Quickly, I realized that I had not yet finished some reading I needed to complete for English and picked up my copy of Kafka on the Shore. My intuition informed me that a sex scene would occur soon, and a scene did indeed occur. I felt disgusted yet guilty yet sorrowful after skipping many portions of the scene and refused to continue the book for the night, setting it down despite not completing my reading. I took a shower then sat down in my room to read some of the Bible. When I tried to read, I could not clearly process the words in my head. I felt drugged. I read a few passages, not really contemplating them thoroughly, and closed my Bible.

It is 10:20 as I write this chapter. I fear that I am developing irrational thoughts of some sort. In short periods of time, my mood has switched from lethargic, to content, to overjoyed, to detached, to angry, to content, to guilty, and back to lethargic. I am not a doctor yet, but I truly believe I am plagued by some erratic thoughts.

My memory seems to be impaired to an extent. Today I messaged someone who asked me about childhood memories. They asked if I had any good ones. I could not picture any good memory in particular, but perhaps this slip in memory is simply due to fatigue. Yet I also realized while writing this chapter that I started studying math and physics together AFTER I had talked with my friend about their problem. Yet it may be too quick to link my irrational thinking to my memory impairment.

I have identified some causes of my irrational behavior, in addition to some I shall not reveal:
Excessive phone usage
Stress from midterm preparation

I believe that stress is a primary motivator behind my peculiar emotions and thoughts. Whenever I am burdened by an large amount of stress, my negative emotions become stronger. However, these mood changes are often occupied by suicidal thoughts, and I did not experience any today. Furthermore, my social interactions with others have not been impaired. I cannot reliably draw any conclusions about my current condition.

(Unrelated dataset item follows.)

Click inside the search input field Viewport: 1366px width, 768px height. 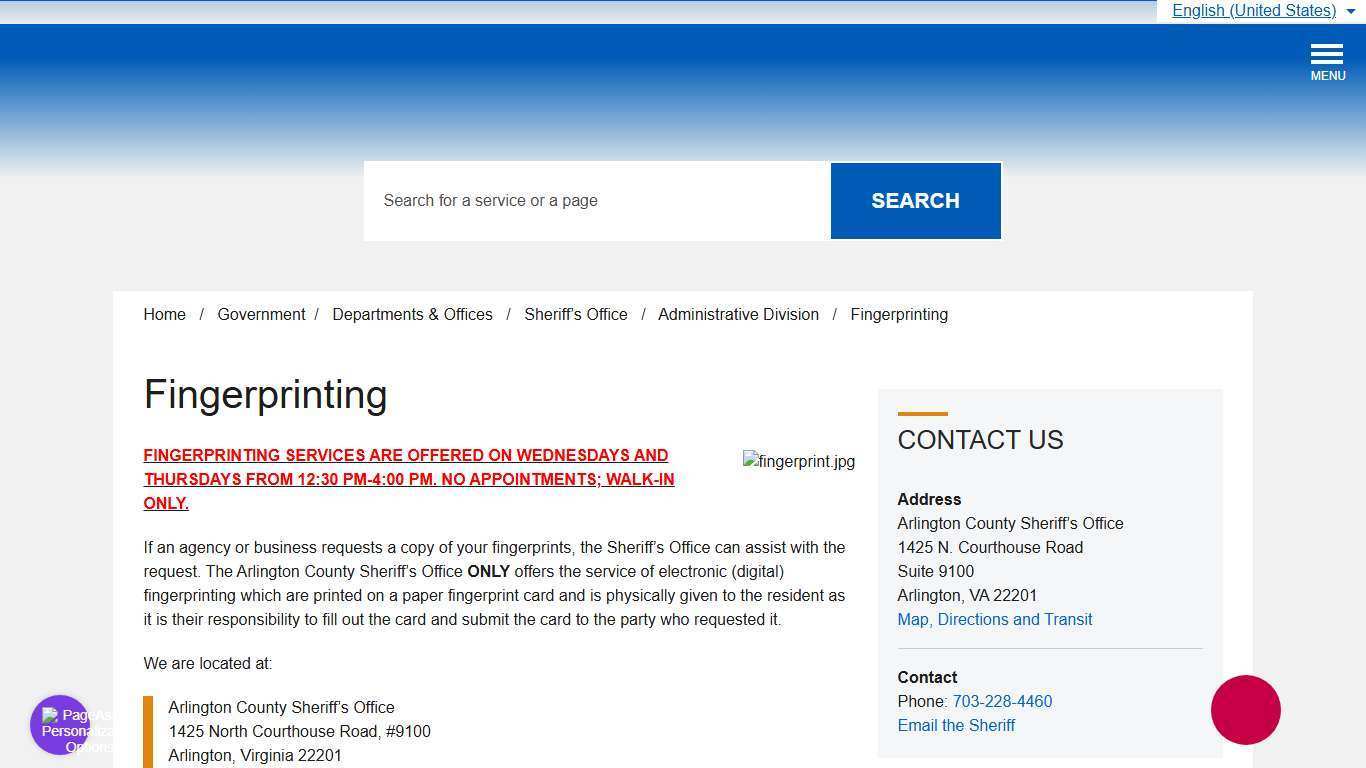pos(596,200)
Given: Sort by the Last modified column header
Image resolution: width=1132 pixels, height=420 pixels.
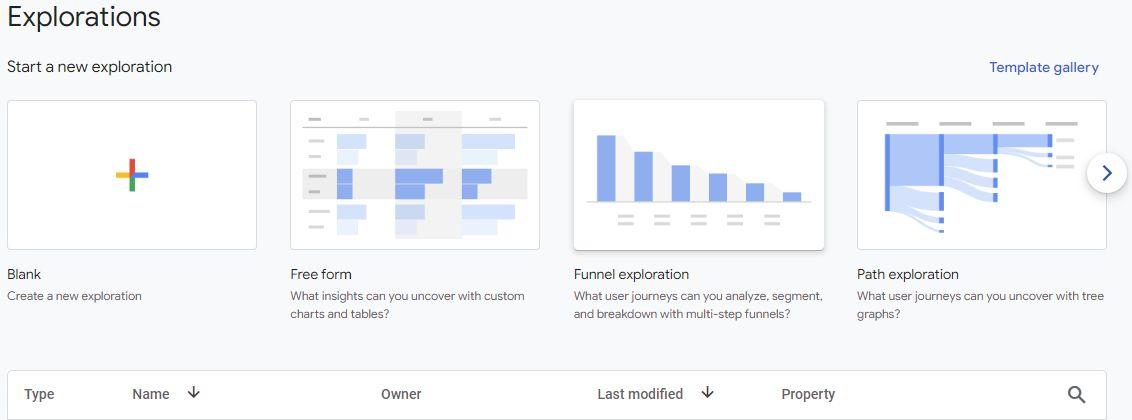Looking at the screenshot, I should [x=640, y=394].
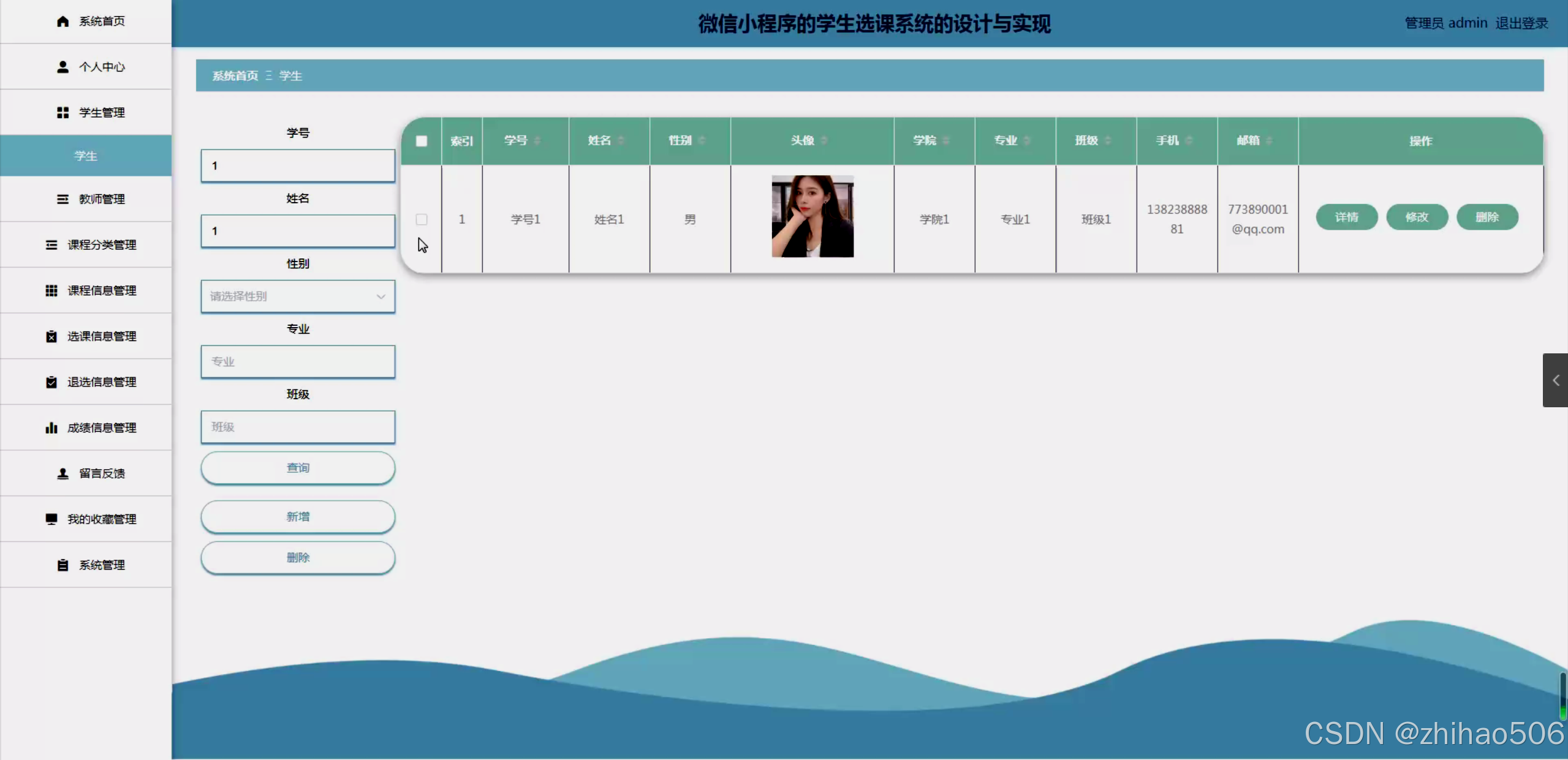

So why do I spend this amount of time writing about a concern that may not even be valid? Because I do not like succumbing to dysfunction, legitimate or exaggerated. When I encounter a problem, I analyze it and resolve it quickly, rather than letting it fade away over time. My changing moods and thoughts have persisted for almost 2 weeks, and I must collect my thoughts so that I can better understand how to recover. I pray for healing and I will seek to improve my condition through reasoning.